Northwell Health Case Manager, RN Homecare,UR or 3+ yrs Med/Surg Experience Required in Manhasset, New York
Req Number 001WP5
Job Category Registered Nurse
Serves as liaison between the patient and facility/physician. Ensures a continuum of quality patient care throughout hospitalization and oversees provisions for patient's discharge. Assesses, plans, oversees and evaluates the appropriateness of care throughout admission and hospitalization of the patient.
- Facilitates patient management throughout hospitalization.
• Participates in patient management rounds and patient centered meetings.
• Identifies potential delays and resolves issues with appropriate departments.
• Identifies appropriate utilization of Social Work Services and makes referrals when appropriate.
• Confers with physician regarding referrals for Physical Therapy, nutrition, speech and swallow.
- Serves as an in-patient liaison - planning, assessing, implementing and evaluating patient in collaboration with the health care team.
• Serves as a resource to the health care team regarding quality, utilization of clinical resources, payer, and reimbursement issues.
• Works with on-site screeners in transitioning patients to appropriate post discharge settings.
• Collaborates with payers, providing all necessary clinical documentation for the maximization of benefits.
• Serves as a liaison to patient, family, admitting, primary care physician, health care team, and hospital departments.
• Collaborates with and provides feedback to the primary care physician and multidisciplinary team regarding patient's status with regard to length of stay, utilization of resources and discharge status.
- Provides support to the in-patient health care team as well as to patient and family regarding all aspects of admission, hospitalization and discharge plan.
• Involves patient and/or family in discussion and planning for anticipated need for care following discharge.
• Ensures patient and/or family are given information regarding their choices regarding transferring the patient to another level of care according to regulatory standards.
- Performs concurrent utilization management using Interqual criteria.
• Conducts chart review for appropriateness of admission and continued length of stay.
• Contacts and interacts with third party payers to obtain approval of hospital days, pre-certification and post-discharge eligibility in relation to clinical course.
• Ensures compliance with current state, federal, and third party payer regulations.
• Identifies patients for Alternate Level Care (ALC) care list and notifies appropriate health team members.
• Communicates with insurance companies and physicians regarding utilization issues.
• Utilizes important message from Medicare (IMM) when appropriate.
• Ensures managed care reviews are up to date and accurately reflect patient's clinical progress and acute needs.
- Participates in the quality management of patient care outcomes.
• Submits data to management regarding case management and/or quality initiatives.
• Participates in data collection regarding patient's length of stay, utilization of clinical resources, IPRO citations including appropriate recommendations and re-admission within 30 days.
- Initiates appropriate discharge planning as supported by initial assessment at time of admission.
• Reviews patient's chart.
• Assesses each patient physically, psychosocially and financially.
• Assesses patient's support system to facilitate appropriate discharge to community.

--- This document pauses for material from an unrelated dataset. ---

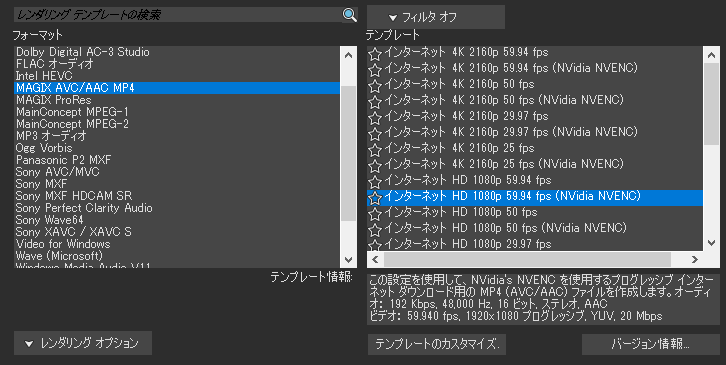Click the template list horizontal scrollbar
Screen dimensions: 726x365
click(x=527, y=259)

• Substantiates, with the physician, the need for home care services.
• Coordinates procurement of any supplies, equipment or home lab work needed by patient to evaluate discharge.
• Arranges for post-hospital transportation, when indicated.

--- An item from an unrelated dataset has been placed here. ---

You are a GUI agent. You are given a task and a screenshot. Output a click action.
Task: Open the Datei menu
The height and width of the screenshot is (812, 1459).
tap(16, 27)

• Interacts and coordinates with community agencies, families, vendors facilities and institutions to facilitate patient discharge.
- Documents the case management process in the medical record.
• Completes and documents a psychosocial assessment on the patient.
• Documents on-going processes of patients' hospitalization.
• Documents finalized discharge plan and disposition.
• Completes applicable areas of the Patients Discharge Instruction Sheet and the Patient Transfer Sheet.
• Ensures Patient Review Instrument (PRI) is completed and reflects clinical profile of the patient.
• Ensures case management sheet is current and accurate.
- Performs related duties, as required.
• Bachelor's Degree in Nursing, required.
• Current license to practice as a Registered Professional Nurse in New York State.
• Case Management Certification, preferred.
• Minimum of one (1) year related experience, required. Experience in case management and clinical pathways, variance analysis and trending, quality management/utilization review and home care/discharge planning, preferred.
• Keeps abreast of developments in the field and serves as a resource to other staff.